* What the task asks *
Rewrite everything from the line containing "The width and height of the screenshot is (746, 515)." down to the end of the entries, swapping "icon" for "symbol" and changing nothing else.

[Entries for pointing to text and elements]
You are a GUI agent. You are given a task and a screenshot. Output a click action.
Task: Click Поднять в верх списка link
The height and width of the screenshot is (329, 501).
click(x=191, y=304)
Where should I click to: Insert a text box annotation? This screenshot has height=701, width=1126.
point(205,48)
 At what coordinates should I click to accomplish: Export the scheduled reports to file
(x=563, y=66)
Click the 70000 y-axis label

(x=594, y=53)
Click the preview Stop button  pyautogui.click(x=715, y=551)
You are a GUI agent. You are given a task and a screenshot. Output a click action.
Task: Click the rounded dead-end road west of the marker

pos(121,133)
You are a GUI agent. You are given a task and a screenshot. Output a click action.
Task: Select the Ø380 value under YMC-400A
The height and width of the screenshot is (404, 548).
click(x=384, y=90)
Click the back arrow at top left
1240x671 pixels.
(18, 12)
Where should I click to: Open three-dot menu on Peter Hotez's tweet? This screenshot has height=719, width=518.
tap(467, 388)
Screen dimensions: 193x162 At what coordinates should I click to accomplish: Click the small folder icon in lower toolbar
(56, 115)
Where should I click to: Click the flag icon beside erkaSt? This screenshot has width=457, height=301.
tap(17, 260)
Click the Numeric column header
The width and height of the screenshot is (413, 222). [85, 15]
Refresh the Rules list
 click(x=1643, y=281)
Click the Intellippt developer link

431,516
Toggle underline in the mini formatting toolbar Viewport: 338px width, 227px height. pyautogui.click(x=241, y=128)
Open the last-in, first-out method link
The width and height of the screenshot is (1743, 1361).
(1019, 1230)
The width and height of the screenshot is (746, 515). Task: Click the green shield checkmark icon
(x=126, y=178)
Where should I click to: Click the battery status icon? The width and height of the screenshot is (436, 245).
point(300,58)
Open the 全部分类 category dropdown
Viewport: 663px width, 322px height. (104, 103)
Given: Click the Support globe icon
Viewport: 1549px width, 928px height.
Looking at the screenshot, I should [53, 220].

* Exercise answer *
The width and height of the screenshot is (746, 515). Task: Click the green shield checkmark symbol
(x=126, y=178)
Where should I click to: Click the battery status symbol? The width and height of the screenshot is (436, 245).
point(300,58)
Open the 全部分类 category dropdown
Viewport: 663px width, 322px height. (104, 103)
Given: Click the Support globe symbol
Viewport: 1549px width, 928px height.
Looking at the screenshot, I should [53, 220].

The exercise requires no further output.